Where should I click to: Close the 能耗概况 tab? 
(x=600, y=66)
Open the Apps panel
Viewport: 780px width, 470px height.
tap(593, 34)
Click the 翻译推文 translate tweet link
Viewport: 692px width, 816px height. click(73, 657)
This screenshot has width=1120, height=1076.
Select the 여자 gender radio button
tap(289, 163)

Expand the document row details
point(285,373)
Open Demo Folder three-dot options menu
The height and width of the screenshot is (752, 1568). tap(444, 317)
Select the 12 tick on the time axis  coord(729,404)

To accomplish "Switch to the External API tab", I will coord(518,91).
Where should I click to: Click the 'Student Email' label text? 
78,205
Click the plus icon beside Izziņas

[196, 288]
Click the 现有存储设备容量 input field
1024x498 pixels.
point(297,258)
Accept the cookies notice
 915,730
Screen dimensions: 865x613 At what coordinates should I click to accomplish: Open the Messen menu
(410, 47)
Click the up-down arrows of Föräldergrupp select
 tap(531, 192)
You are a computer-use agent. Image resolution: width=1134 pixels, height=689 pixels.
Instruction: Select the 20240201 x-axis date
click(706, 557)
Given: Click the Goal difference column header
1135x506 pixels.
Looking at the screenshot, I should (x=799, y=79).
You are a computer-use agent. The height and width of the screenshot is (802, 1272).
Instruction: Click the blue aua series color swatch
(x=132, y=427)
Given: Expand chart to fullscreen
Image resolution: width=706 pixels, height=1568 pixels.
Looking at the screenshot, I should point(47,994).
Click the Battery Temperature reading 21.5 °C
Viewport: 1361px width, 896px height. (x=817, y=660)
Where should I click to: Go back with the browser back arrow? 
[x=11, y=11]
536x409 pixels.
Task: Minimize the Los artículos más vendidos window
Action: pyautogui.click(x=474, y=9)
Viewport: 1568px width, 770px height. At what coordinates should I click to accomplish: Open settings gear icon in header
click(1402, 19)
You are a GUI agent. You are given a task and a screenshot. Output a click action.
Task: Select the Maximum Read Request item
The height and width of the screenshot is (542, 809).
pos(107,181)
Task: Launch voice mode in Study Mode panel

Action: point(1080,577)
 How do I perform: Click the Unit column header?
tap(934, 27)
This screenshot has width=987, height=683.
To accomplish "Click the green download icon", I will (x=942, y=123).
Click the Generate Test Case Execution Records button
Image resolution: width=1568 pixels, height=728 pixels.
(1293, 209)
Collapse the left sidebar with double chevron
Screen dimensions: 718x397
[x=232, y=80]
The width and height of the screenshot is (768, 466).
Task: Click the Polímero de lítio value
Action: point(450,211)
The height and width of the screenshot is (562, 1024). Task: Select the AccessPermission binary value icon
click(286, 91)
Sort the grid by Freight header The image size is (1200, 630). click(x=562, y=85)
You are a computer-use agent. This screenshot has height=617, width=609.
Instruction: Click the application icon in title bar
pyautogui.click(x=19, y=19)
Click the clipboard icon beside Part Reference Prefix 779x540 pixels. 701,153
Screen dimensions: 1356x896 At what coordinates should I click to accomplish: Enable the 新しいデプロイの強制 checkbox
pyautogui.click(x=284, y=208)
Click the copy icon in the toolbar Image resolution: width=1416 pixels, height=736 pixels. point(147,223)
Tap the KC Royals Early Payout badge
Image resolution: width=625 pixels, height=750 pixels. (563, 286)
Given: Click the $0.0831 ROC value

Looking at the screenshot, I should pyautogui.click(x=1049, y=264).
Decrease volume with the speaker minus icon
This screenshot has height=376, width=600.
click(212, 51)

## Task to complete:
Start copying at the line that contains "Click the clipboard" and stop after the last line of the records, keeping every line exactly.

## Your solution:
Click the clipboard icon beside Part Reference Prefix 779x540 pixels. 701,153
Screen dimensions: 1356x896 At what coordinates should I click to accomplish: Enable the 新しいデプロイの強制 checkbox
pyautogui.click(x=284, y=208)
Click the copy icon in the toolbar Image resolution: width=1416 pixels, height=736 pixels. point(147,223)
Tap the KC Royals Early Payout badge
Image resolution: width=625 pixels, height=750 pixels. (563, 286)
Given: Click the $0.0831 ROC value

Looking at the screenshot, I should pyautogui.click(x=1049, y=264).
Decrease volume with the speaker minus icon
This screenshot has height=376, width=600.
click(212, 51)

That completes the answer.